Texto do documento =>
O relacionamento com o presidente Jair Bolsonaro (sem partido) tomou o centro do primeiro debate entre os três concorrentes, com ataques diretos que repercutiram negativamente. O quadro se agravou na semana passada em meio à denúncia de fraude na filiação de 92 prefeitos paulistas por parte do PSDB-SP para que pudessem votar nas prévias. Um dossiê foi elaborado por grupo formado por quatro diretórios estaduais (Bahia, Ceará, Minas Gerais e Rio Grande do Sul), que apoiam Leite, e alegam que as filiações foram desencadeadas após o prazo concreto. O candidato gaúcho logo pediu que o caso fosse apurado. Doria, após alguns dias em silêncio, passou a responder que ninguém vai “ganhar no tapetão”. Neste meio de tempo vazaram conversas de um grupo de sua campanha que mostrava preocupação com o julgamento, o que deixou furioso o governador paulista, cuja campanha registrou um boletim de ocorrência por “indícios de hackeamento”.

Listagem =>

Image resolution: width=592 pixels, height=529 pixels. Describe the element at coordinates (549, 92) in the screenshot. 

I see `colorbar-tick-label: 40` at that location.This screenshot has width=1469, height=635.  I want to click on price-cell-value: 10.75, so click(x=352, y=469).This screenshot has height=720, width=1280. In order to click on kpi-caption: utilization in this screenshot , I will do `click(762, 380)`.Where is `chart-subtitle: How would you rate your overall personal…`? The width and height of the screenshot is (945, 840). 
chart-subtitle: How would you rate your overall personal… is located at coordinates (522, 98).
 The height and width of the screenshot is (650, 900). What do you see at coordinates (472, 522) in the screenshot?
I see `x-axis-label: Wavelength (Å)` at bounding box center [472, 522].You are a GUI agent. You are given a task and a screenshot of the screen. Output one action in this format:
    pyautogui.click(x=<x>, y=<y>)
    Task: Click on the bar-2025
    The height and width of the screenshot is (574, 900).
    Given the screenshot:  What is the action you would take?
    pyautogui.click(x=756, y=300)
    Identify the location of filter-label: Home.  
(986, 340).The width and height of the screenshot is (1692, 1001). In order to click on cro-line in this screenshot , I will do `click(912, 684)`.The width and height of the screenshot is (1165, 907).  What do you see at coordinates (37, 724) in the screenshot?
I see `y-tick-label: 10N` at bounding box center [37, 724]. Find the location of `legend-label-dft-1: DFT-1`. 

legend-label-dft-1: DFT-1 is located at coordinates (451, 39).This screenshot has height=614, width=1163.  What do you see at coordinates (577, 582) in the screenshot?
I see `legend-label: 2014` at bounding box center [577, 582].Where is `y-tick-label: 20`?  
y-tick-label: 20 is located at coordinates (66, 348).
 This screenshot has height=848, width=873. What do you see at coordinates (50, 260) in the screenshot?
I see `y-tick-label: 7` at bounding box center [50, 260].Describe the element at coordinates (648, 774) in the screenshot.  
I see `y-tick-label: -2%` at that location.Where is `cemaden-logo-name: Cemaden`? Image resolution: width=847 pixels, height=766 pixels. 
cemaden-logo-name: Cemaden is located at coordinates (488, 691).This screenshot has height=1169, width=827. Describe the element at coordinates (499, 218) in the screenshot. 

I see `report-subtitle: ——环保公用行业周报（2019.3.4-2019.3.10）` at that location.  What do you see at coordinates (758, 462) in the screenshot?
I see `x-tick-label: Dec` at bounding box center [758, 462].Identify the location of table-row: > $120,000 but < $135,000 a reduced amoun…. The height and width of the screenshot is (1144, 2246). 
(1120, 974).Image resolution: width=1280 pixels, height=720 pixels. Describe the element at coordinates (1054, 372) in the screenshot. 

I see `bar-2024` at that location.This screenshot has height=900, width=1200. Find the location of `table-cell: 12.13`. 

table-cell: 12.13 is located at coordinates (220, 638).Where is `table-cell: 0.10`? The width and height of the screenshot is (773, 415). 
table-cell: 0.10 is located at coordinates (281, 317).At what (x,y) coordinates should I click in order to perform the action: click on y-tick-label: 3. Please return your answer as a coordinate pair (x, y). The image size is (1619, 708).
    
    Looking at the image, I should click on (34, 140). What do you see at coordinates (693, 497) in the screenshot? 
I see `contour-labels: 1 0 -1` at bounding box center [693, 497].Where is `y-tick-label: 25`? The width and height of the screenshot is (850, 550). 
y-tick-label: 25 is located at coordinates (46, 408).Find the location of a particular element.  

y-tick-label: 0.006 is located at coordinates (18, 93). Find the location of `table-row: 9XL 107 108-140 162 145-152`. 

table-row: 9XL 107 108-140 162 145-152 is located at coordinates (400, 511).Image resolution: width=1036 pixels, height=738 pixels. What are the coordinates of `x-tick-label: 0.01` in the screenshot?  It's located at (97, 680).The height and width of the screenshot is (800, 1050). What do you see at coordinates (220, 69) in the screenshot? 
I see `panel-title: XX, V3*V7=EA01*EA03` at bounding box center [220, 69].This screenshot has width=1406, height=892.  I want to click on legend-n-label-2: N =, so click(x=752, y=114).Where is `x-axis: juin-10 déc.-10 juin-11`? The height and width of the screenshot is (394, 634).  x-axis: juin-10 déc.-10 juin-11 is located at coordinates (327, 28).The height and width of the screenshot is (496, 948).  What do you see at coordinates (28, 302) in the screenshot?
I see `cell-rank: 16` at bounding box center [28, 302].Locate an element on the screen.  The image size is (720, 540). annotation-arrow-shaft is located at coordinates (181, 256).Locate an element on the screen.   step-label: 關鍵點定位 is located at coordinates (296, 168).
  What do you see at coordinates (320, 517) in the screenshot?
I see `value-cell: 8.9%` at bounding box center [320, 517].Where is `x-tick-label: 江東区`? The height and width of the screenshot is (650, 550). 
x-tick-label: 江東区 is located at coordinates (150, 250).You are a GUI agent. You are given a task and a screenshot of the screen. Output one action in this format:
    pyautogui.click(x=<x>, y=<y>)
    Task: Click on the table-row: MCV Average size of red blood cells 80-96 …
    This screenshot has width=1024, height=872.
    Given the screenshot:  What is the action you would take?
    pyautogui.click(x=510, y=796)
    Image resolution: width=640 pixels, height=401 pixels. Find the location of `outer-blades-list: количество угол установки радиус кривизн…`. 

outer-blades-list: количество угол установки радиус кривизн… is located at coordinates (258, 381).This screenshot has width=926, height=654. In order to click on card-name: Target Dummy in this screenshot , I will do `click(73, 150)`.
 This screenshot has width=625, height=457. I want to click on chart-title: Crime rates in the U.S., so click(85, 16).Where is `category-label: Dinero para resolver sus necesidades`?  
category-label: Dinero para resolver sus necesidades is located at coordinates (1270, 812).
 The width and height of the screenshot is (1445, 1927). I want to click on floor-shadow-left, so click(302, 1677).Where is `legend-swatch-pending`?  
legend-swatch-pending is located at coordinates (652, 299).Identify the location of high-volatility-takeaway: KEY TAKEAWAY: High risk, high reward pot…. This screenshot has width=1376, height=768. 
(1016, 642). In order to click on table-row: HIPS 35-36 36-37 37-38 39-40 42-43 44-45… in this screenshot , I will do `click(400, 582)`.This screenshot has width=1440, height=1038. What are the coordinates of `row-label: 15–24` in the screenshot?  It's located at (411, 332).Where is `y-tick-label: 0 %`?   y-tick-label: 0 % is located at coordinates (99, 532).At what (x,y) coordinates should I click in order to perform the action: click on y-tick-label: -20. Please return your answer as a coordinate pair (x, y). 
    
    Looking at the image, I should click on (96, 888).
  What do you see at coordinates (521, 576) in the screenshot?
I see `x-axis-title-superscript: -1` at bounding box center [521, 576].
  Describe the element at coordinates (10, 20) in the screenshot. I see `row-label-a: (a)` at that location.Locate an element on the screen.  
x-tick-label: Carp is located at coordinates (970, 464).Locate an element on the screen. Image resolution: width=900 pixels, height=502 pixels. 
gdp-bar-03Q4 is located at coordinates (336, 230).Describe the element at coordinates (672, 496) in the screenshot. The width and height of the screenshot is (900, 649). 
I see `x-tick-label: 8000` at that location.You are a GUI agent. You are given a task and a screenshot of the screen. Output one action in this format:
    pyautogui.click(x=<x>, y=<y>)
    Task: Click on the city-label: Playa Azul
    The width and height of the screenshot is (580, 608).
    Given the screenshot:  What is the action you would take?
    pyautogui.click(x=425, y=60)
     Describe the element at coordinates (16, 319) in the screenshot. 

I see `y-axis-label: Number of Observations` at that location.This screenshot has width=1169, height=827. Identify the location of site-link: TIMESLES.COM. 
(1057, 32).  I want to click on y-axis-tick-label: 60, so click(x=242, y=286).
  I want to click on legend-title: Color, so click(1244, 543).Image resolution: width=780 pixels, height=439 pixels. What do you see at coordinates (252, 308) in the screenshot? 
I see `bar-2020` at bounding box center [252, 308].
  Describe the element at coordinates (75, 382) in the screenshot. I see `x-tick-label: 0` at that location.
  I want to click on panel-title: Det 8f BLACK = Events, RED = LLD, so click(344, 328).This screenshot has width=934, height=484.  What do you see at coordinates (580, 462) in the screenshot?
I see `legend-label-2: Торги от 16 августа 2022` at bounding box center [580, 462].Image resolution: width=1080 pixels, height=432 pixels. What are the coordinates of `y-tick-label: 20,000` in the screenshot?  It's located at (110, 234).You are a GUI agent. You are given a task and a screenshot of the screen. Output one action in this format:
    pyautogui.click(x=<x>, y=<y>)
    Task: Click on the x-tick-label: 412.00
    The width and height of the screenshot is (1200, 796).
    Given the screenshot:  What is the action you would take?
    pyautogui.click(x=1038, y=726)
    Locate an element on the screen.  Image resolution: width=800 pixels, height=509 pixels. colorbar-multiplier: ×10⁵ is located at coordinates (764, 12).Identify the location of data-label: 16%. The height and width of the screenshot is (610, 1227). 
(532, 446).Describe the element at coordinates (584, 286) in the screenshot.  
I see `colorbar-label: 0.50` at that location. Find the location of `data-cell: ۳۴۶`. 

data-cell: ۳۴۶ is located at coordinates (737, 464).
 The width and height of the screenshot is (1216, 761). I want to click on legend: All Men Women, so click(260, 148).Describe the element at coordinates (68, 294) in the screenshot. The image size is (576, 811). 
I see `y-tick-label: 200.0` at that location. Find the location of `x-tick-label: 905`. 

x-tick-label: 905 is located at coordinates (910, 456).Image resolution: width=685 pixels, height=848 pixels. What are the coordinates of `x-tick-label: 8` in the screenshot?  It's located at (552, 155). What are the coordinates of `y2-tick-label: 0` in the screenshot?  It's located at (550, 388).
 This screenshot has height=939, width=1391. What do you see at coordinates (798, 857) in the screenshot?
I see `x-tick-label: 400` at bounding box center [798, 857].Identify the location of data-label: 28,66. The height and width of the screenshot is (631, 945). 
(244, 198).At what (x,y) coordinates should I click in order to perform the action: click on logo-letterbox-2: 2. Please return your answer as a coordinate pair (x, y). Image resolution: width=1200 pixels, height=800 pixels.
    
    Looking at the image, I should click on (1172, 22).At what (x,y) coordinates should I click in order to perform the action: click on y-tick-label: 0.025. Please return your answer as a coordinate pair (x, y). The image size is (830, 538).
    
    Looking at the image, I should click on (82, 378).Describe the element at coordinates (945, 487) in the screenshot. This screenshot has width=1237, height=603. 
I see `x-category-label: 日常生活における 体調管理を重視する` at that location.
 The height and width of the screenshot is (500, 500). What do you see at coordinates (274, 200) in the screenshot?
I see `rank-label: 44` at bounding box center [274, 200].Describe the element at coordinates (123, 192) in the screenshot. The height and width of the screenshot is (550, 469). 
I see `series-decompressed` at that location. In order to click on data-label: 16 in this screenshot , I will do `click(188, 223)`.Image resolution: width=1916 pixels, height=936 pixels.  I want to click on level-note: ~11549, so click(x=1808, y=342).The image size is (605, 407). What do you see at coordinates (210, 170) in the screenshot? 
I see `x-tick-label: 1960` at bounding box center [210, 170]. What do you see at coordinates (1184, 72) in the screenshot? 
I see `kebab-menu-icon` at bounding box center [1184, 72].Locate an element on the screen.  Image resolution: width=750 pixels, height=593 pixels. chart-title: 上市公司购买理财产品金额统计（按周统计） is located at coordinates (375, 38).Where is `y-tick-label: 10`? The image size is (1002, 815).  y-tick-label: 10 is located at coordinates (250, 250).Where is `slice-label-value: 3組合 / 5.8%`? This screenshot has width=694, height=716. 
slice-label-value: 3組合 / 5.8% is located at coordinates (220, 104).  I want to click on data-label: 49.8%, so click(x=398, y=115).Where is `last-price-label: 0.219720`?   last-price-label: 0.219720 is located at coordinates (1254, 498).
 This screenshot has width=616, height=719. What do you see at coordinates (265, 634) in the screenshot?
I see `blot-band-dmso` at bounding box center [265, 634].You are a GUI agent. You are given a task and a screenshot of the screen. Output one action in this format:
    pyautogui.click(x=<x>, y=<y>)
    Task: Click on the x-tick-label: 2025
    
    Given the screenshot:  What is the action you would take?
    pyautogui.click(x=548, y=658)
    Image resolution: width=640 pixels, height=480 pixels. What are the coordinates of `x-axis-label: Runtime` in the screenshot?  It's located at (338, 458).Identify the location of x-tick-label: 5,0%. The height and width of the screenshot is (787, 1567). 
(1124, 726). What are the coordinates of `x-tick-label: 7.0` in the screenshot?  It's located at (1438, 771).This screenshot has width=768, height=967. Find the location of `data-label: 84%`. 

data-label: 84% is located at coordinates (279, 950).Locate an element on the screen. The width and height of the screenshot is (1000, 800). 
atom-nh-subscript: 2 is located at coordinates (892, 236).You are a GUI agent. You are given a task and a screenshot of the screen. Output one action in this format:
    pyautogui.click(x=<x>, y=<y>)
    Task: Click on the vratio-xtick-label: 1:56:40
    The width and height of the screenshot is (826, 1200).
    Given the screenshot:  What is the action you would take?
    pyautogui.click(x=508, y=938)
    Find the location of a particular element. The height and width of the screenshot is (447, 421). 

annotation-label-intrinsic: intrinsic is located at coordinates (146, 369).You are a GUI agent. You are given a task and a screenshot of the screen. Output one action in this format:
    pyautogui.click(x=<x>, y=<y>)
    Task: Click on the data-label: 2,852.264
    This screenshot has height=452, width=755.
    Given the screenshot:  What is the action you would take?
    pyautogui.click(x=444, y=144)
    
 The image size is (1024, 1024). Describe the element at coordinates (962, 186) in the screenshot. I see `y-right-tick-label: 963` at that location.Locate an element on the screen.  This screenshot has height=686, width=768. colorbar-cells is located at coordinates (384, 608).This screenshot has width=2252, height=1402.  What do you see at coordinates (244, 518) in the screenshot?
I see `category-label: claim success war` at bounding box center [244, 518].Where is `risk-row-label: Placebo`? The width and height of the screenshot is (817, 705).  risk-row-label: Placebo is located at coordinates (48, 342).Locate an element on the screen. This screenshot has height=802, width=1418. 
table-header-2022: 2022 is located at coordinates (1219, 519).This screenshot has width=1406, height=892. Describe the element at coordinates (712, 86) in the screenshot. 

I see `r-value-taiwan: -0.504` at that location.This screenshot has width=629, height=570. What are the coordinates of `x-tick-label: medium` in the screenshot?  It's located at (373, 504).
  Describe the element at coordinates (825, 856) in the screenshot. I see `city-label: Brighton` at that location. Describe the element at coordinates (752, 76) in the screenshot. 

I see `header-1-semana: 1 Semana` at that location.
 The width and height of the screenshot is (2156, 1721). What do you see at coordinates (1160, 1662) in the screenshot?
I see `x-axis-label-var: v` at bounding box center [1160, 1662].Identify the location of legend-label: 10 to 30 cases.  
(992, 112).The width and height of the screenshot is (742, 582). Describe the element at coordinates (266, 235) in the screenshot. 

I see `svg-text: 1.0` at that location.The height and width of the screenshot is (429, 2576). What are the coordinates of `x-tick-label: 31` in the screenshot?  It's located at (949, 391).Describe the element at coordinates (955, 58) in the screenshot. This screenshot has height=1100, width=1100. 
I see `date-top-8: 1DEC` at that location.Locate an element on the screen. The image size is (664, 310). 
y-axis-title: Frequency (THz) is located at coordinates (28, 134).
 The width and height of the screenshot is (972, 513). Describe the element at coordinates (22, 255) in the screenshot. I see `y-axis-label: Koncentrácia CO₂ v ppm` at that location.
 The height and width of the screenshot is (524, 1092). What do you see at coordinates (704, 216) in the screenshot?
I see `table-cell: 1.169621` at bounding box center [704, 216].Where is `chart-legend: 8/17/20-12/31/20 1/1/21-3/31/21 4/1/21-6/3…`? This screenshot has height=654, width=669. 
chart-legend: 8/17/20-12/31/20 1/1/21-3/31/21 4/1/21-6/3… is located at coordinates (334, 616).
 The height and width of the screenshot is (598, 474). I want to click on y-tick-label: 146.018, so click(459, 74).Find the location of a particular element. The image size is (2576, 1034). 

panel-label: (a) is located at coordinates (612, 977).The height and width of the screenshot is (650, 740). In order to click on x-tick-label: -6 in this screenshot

Perguntas =>
(a) As afirmações (i), (ii) e (iii) estão de acordo com o texto sobre as prévias do PSDB? Responda sim ou não a cada uma e cite as palavras do texto que decidem a resposta. (i) O dossiê foi elaborado por diretórios de quatro estados que apoiam Leite. (ii) A denúncia de fraude envolve a filiação de 120 prefeitos paulistas. (iii) Doria respondeu à denúncia logo que ela surgiu.
(b) Segundo o texto sobre as prévias do PSDB, o que a campanha do governador paulista registrou depois do vazamento das conversas?
A listagem não é necessária para as perguntas sobre o texto.

Respostas por item =>
(a)
(i) Sim: "Um dossiê foi elaborado por grupo formado por quatro diretórios estaduais (Bahia, Ceará, Minas Gerais e Rio Grande do Sul), que apoiam Leite".
(ii) Não: "fraude na filiação de 92 prefeitos paulistas".
(iii) Não: "Doria, após alguns dias em silêncio, passou a responder".

(b) Um boletim de ocorrência por "indícios de hackeamento".